C: Why can’t OLC share the legal justification for doing what it does on torture [prof. cuellar sends this - The question about keeping OLC memos secret wasn't primarily about the torture memos (though these were also kept secret) but about memos involving the authority of state and local law enforcement to get involved in civil immigration enforcement.]
Y: I know the opinion exists, but I have to admit I never read it. One possibility is classified information – but that is unlikely. Second is the attorney-client privilige – yes it is debatable whether such a thing exists for the government, but both the Clintons and the Bushes felt that when their admin went to the OLC, they were the client seeking legal advice, and they don’t want that advice shared.
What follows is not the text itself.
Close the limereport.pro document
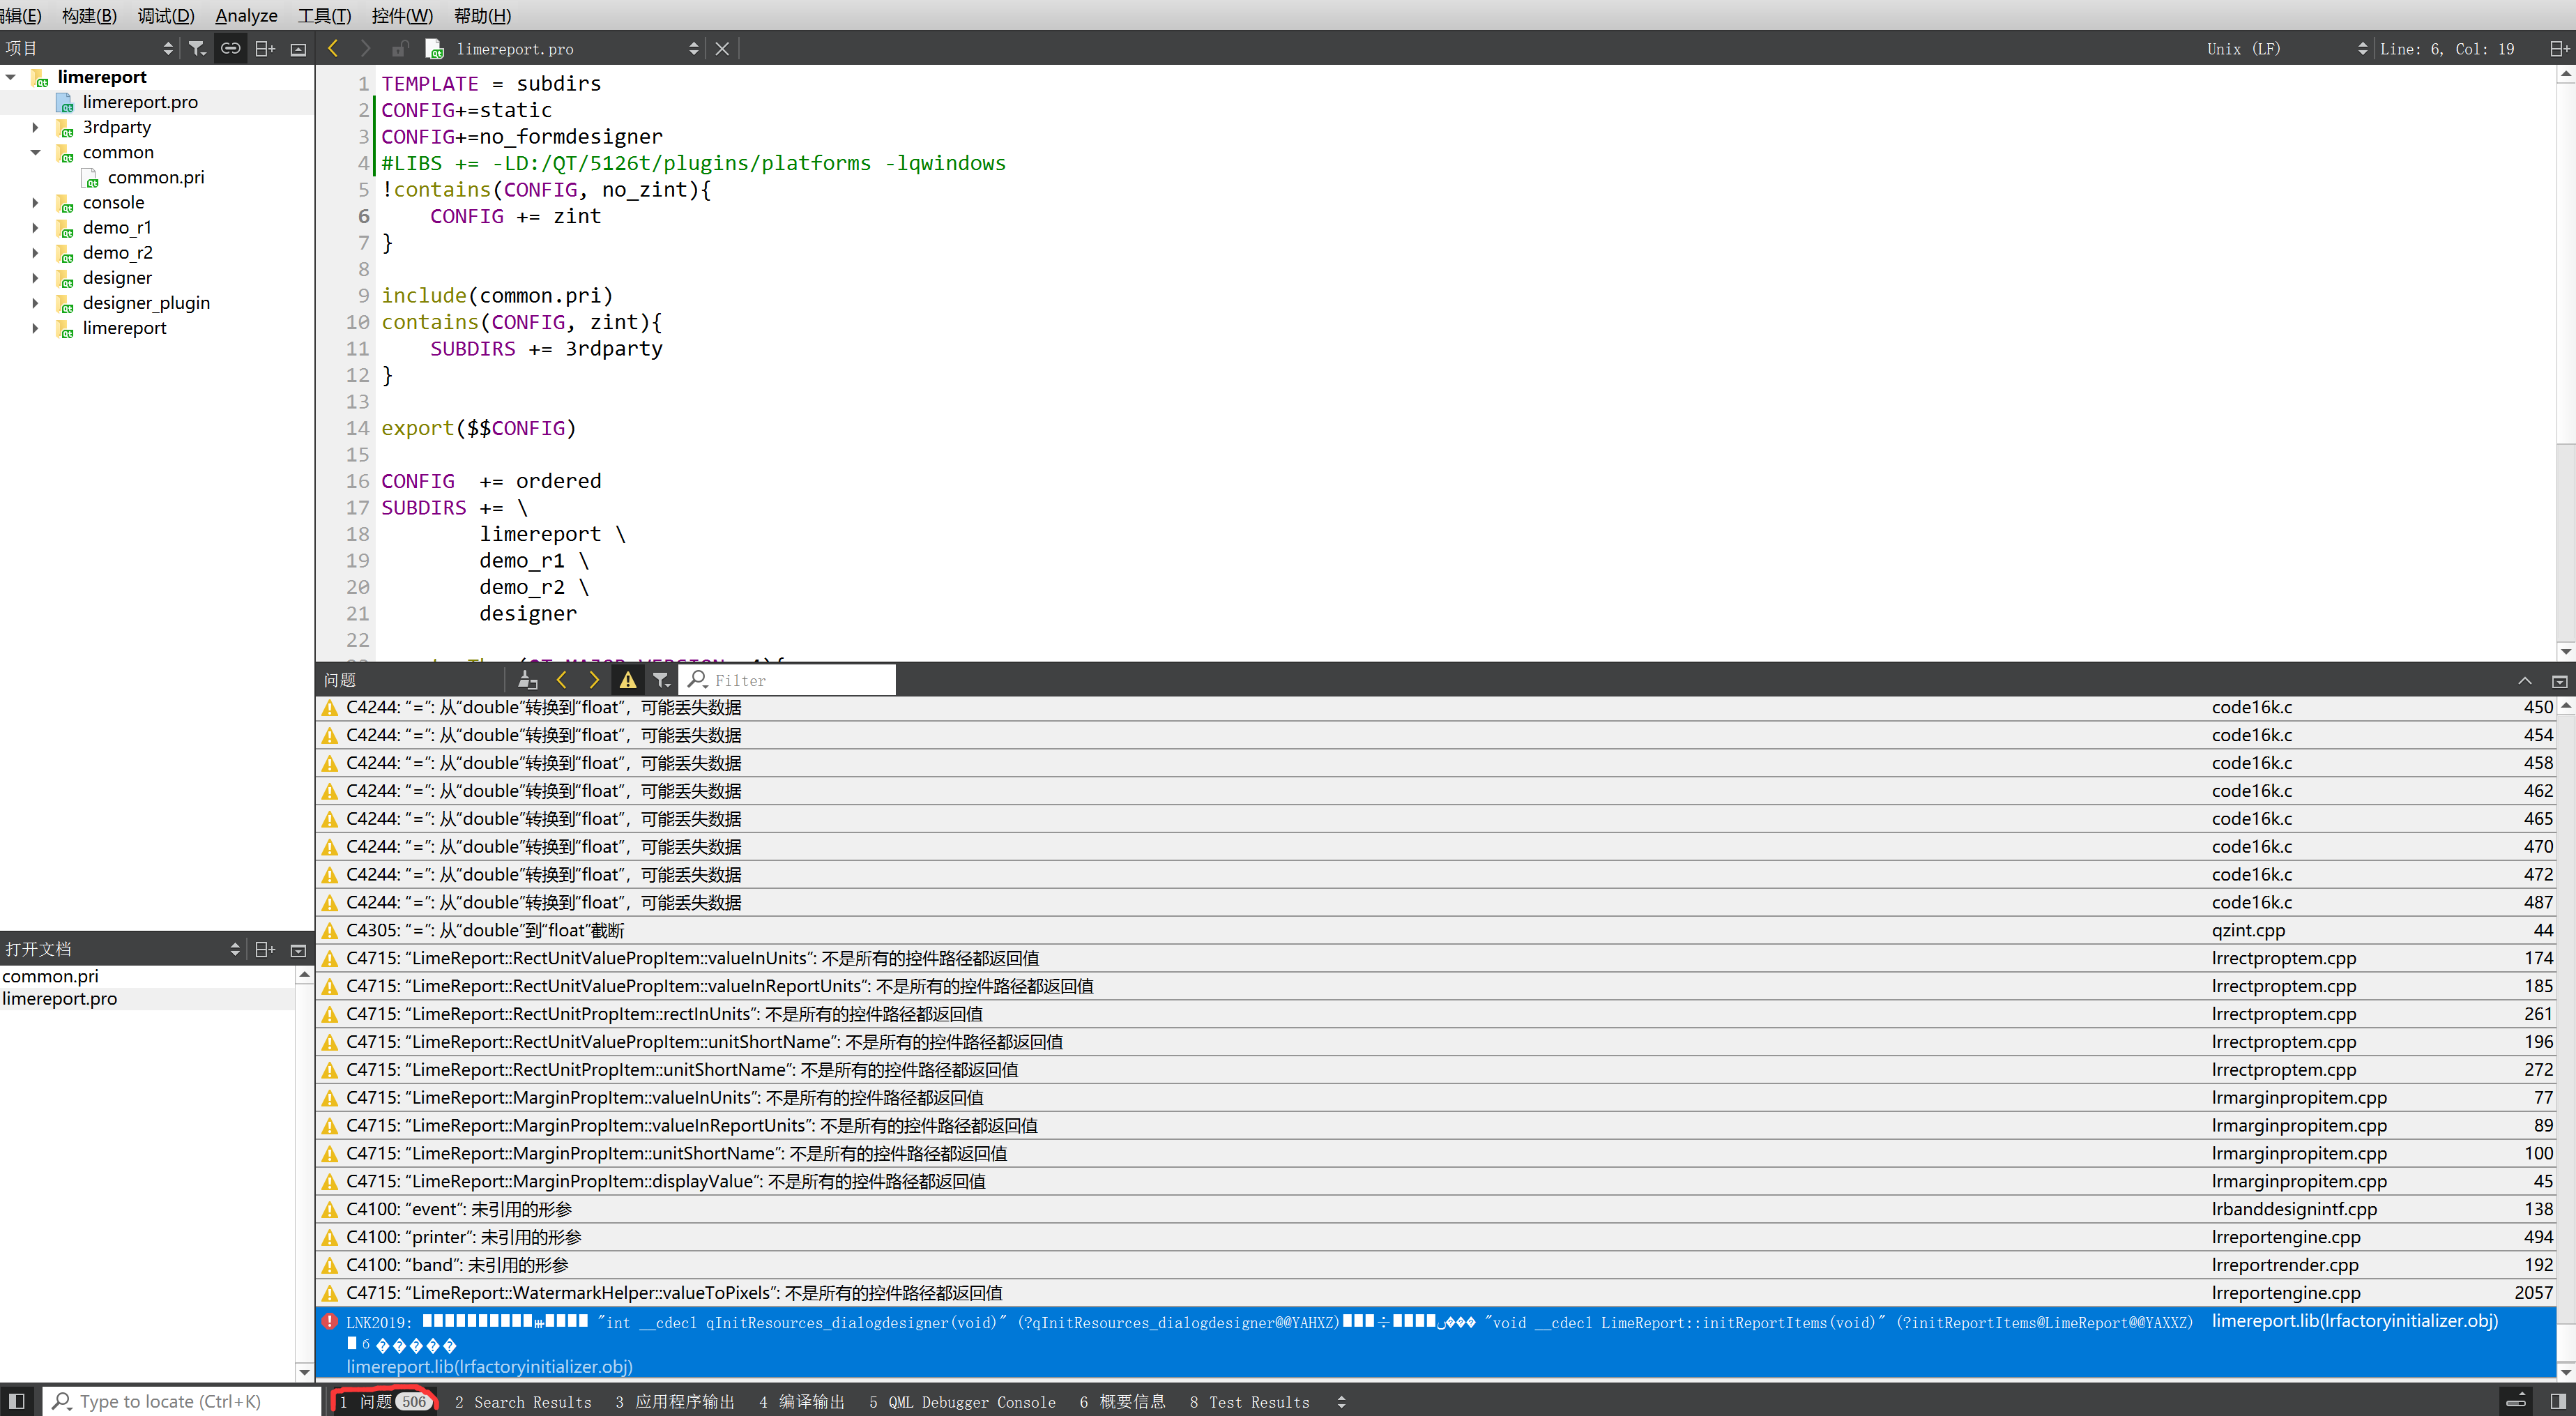 (x=722, y=48)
H: You raise an interesting question about the duties of a government lawyer in those circumstances, but I do think to find the client we have to look at the whole executive, and not just the white house. One problem we have had due to this client policy is that we have been having policies determined in secret – where the white house knows, but the rest of the executive may not. Yes we have to protect information, but there is also a need to have some of these debates public debates. Schlessinger report speaks of isolation, use of stress positions, sleep/light deprivation, fear of dogs used and that is where you end up when you don’t set clear stds.
Y: I think there is a difference btwn. Law and policy. The Geneva conventions apply to nation states that have signed the treaty. Al Queda is not a nation, has not signed it, and has showed no desire to obey them. Now we can have a policy debate about whether we should give Geneva status to al queda members, but the government had that debate and made its decision. For that reason, the Geneva convention clearly apply in iraq, but Afghanistan was a tougher question. Afghanistan was a signatory nation, but by the taliban’s conduct’s they lost POW protections. It is up to the President to determine how this treaty apply (I think he said this)
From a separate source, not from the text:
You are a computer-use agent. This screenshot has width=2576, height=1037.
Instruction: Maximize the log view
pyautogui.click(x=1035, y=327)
C: Last question: No gov’t interest more compelling than the security of the nation. What exactly is the argument that the COURT has the experience/authority to arbiter claims on security against the executive. Why a judge?
H: I think it is particularly the place of a court to determine under what conditions we can imprison somebody. Its one thing to say that it is something that courts shouldn’t get into to determine prosecution of a war. But it is another thing to arrest people in Chicago, put people in the brig for three years, and then have the court accept an answer that they have no need to inquire.
Y: I have no comment on that point.
That brings up audience questions, but as I am getting close to carpal tunnel syndrome of the night, I will not be blogging that.